Copy the material below word for word, from the line containing "Given: Click the magnifying glass search icon" through the line containing "Looking at the", with both of those lines included. Omit the pictures.

--- start RECORDS FOR THIS TASK ---

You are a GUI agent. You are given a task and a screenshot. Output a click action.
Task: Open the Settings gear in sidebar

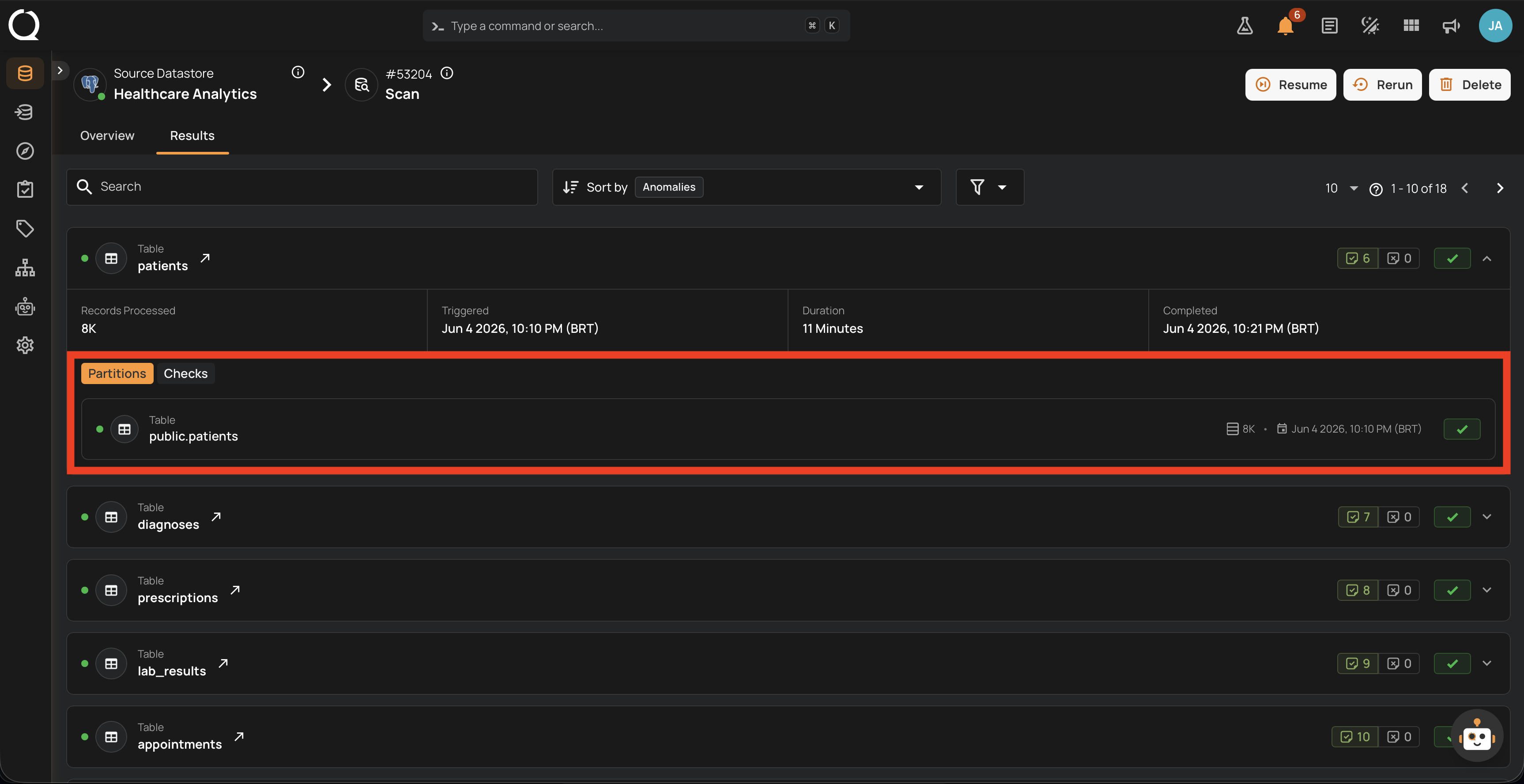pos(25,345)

--- end RECORDS FOR THIS TASK ---
--- start RECORDS FOR THIS TASK ---

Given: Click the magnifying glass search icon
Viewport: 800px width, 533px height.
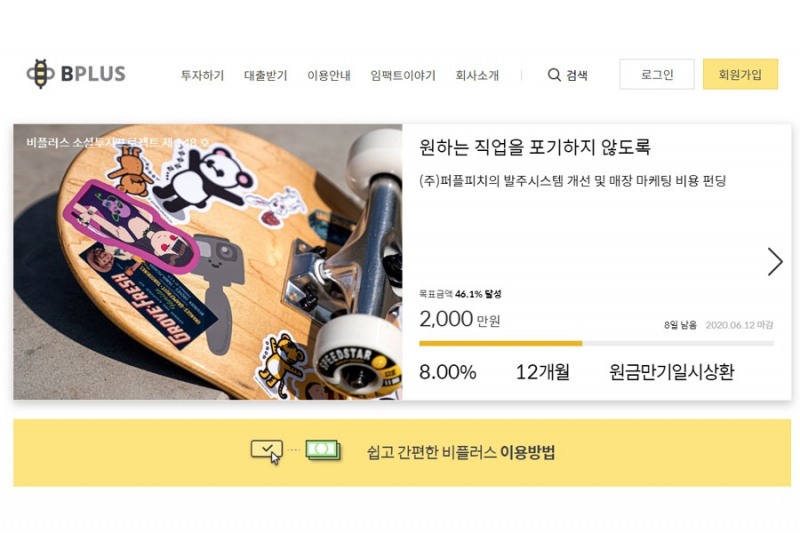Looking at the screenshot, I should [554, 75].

--- end RECORDS FOR THIS TASK ---

_SOLUTION:_
Given: Click the magnifying glass search icon
Viewport: 800px width, 533px height.
Looking at the screenshot, I should [554, 75].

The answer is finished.